What you need to do:
Leave the images out. Give every line below again, precisely.

Data for processing:
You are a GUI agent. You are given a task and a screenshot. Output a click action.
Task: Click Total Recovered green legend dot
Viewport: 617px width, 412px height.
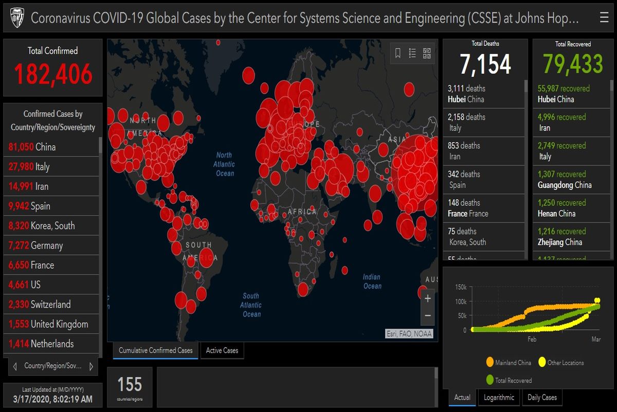489,380
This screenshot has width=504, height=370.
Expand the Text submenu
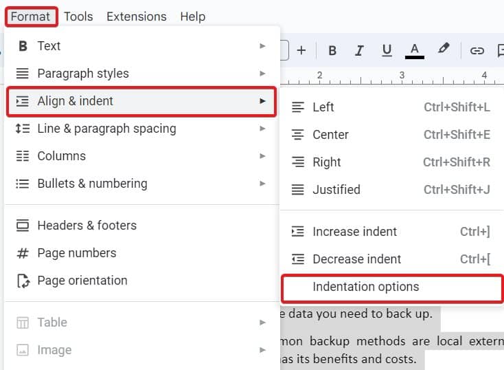141,46
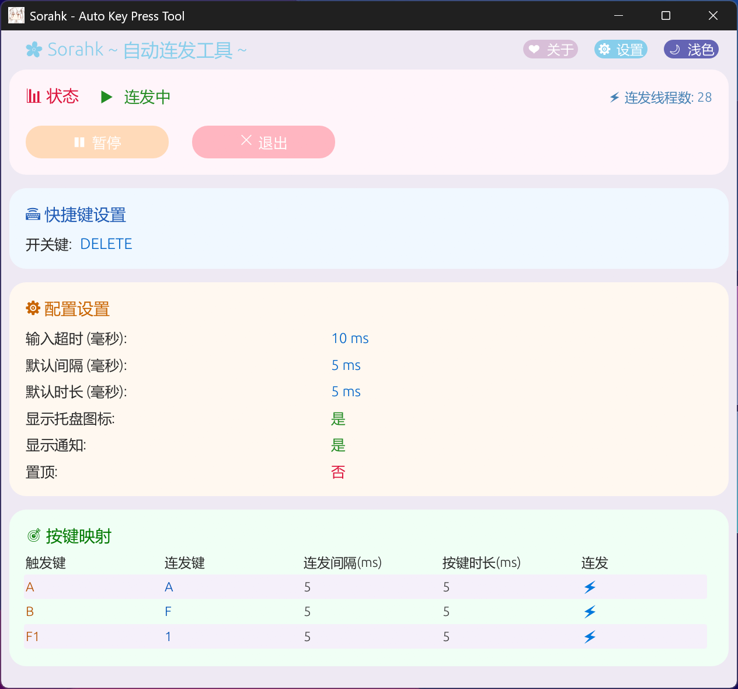The height and width of the screenshot is (689, 738).
Task: Click the target icon beside 按键映射
Action: 34,536
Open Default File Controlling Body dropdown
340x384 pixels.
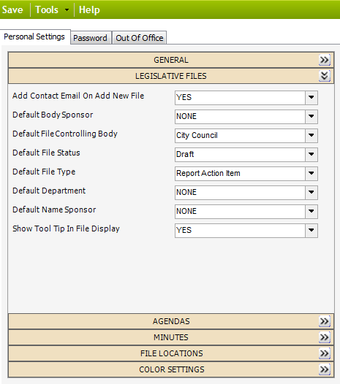click(x=246, y=136)
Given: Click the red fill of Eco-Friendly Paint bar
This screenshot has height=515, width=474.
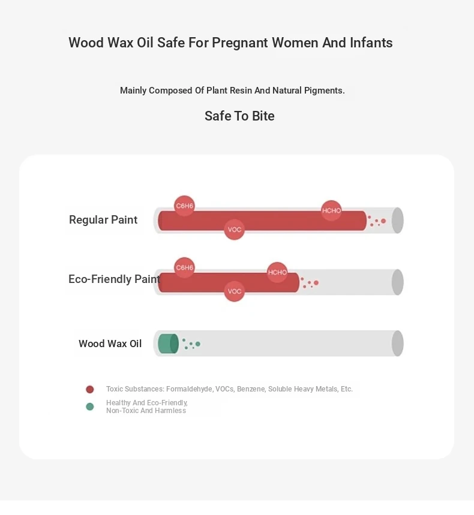Looking at the screenshot, I should pos(252,282).
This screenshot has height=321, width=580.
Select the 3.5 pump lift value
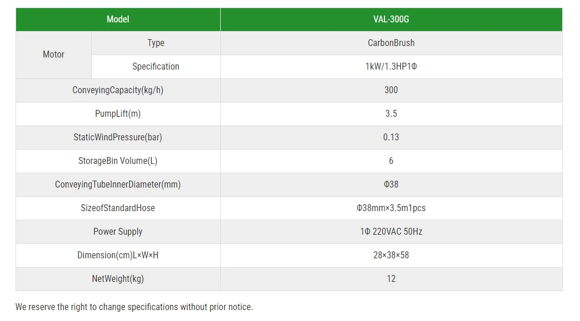pyautogui.click(x=391, y=113)
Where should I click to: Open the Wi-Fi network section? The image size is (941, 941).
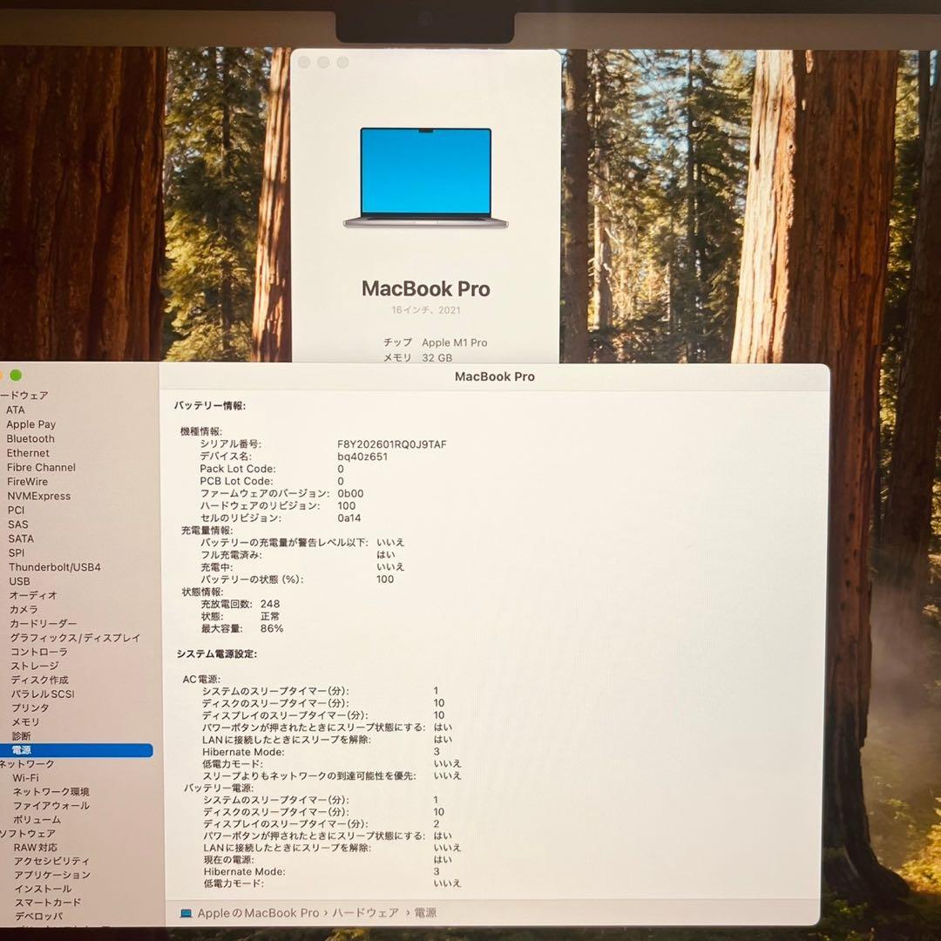26,778
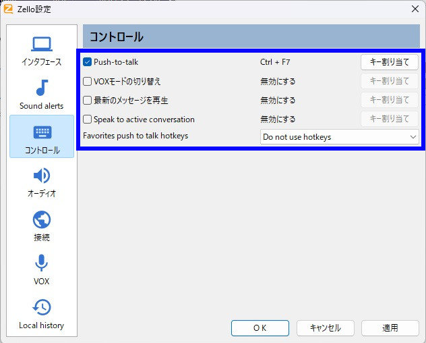Screen dimensions: 426x343
Task: Uncheck the Push-to-talk checkbox
Action: click(x=88, y=62)
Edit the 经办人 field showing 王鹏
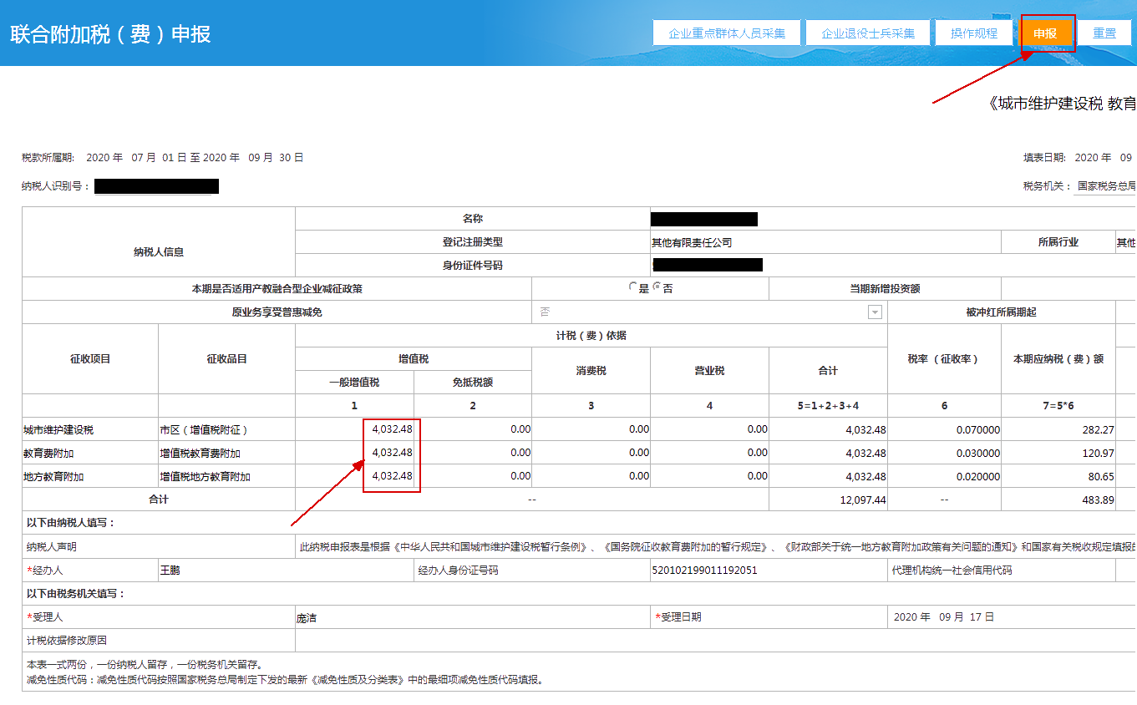Viewport: 1137px width, 705px height. (x=251, y=571)
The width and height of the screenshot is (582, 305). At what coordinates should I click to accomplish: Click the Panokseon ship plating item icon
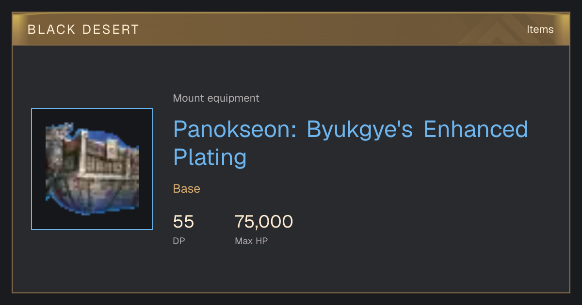[92, 169]
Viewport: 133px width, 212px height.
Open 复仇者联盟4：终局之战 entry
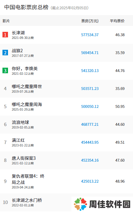28,179
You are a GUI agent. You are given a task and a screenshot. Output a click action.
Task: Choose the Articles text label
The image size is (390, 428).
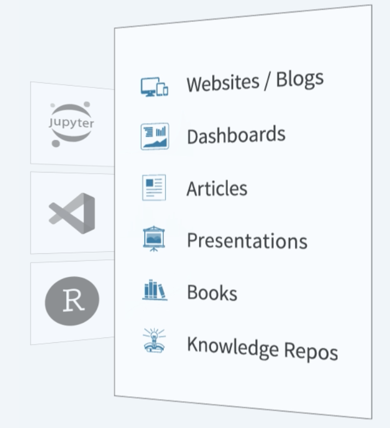pyautogui.click(x=217, y=188)
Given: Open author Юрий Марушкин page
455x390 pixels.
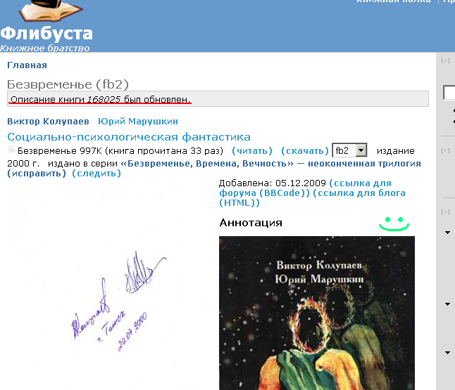Looking at the screenshot, I should pos(138,122).
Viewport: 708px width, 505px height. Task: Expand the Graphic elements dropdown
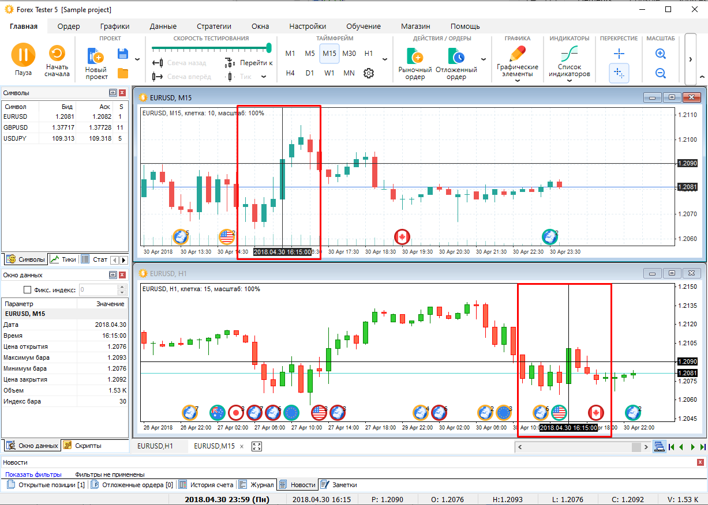(518, 81)

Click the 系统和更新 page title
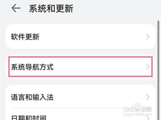pos(51,9)
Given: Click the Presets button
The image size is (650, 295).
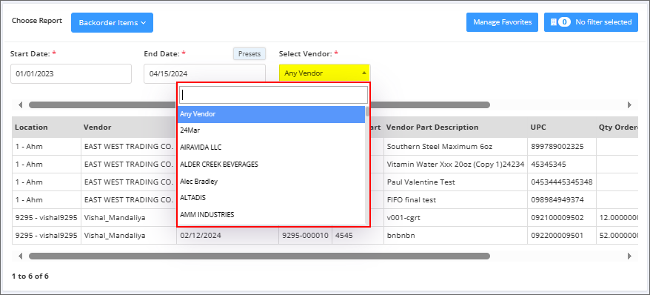Looking at the screenshot, I should (x=249, y=54).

Response below:
You are a GUI agent. You are given a task and a screenshot. Output a click action.
Task: Click Total Recovered green legend dot
Viewport: 617px width, 412px height.
489,380
This screenshot has width=504, height=370.
Expand the Text submenu
141,46
The height and width of the screenshot is (689, 738).
Task: Click the target icon beside 按键映射
Action: 34,536
Open Default File Controlling Body dropdown
340x384 pixels.
click(x=246, y=136)
Given: Click the red fill of Eco-Friendly Paint bar
This screenshot has height=515, width=474.
Looking at the screenshot, I should pos(252,282).
This screenshot has height=321, width=580.
Select the 3.5 pump lift value
pyautogui.click(x=391, y=113)
Where should I click to: Open the Wi-Fi network section? The image size is (941, 941).
26,778
Screen dimensions: 426x343
Task: Uncheck the Push-to-talk checkbox
Action: click(x=88, y=62)
Edit the 经办人 field showing 王鹏
Viewport: 1137px width, 705px height. (x=251, y=571)
The width and height of the screenshot is (582, 305). At what coordinates should I click to accomplish: Click the Panokseon ship plating item icon
[92, 169]
Viewport: 133px width, 212px height.
Open 复仇者联盟4：终局之战 entry
28,179
You are a GUI agent. You are given a task and a screenshot. Output a click action.
Task: Choose the Articles text label
The image size is (390, 428).
pyautogui.click(x=217, y=188)
Given: Open author Юрий Марушкин page
455x390 pixels.
Looking at the screenshot, I should pos(138,122).
Viewport: 708px width, 505px height. Task: Expand the Graphic elements dropdown
(518, 81)

Click the 系统和更新 page title
pos(51,9)
Given: Click the Presets button
The image size is (650, 295).
Looking at the screenshot, I should (x=249, y=54).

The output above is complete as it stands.